____ TEXT BLOCK

Like, have you ever been caught up in some kind of love triangle and then you see the other dude and you’re both really angry so you get into a dance-fight and it’s so super-intense your eye makeup begins to run and you even need a tiny band-aid on your cheek and then, inexplicably, the object of your affection (who actually functions as a point of fantasmatic contact linking you to that other guy according to the gender-normative logic of homosocial rivalry) contracts a fatal disease and dies and then you and the rest of the band storm around the hospital corridor crying and shaking your fists? Me neither. But Big Bang has.
Remember that we’ve dropped Bourdieu and the reading assignment for Thursday is limited to Arundhati Roy’s “Capitalism: A Ghost Story.” Shades of Karl Marx! you might say. And that’s exactly right. The Manifesto begins with the famous assertion that “a spectre is haunting Europe” and Roy, who has spent time with Maoist guerrillas in the back country of India (see Walking with the Comrades) riffs on such metaphors.
We really need to nail down the Harvey and Hall articles, which more or less survey the same terrain, though “After Neoliberalism” is a political manifesto and A Brief History of Neoliberalism is a popular history of the last 30-odd years of capitalism. Try not to let yourself be intimidated by the language. You’ll run across terms that may not be familiar but we will definitely address any gaps in knowledge in class.
I really enjoyed the discussion about “Gee”. As we go more deeply into the (shallow?) pleasures of K-Pop those of you who have training (or a good ear) should never hesitate to draw the class’s attention to the music. And speaking of that, don’t forget to watch Channel 32-6 (or some cable equivalent) for an intermittent dose of Kpop.

________

WHAT IS NEEDED >> Please name the only reading assigned for Thursday, according to the class note.

____ DATA SHOWN

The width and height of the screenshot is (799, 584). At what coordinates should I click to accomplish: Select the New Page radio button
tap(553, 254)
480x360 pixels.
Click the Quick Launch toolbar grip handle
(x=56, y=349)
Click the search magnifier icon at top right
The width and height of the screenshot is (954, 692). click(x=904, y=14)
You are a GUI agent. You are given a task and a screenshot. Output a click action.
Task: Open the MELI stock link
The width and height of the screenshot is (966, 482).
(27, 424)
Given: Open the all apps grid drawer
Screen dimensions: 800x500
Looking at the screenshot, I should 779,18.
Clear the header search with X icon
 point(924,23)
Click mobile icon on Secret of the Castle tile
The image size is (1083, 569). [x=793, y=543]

________

WRITTEN RESPONSE >> Arundhati Roy's "Capitalism: A Ghost Story."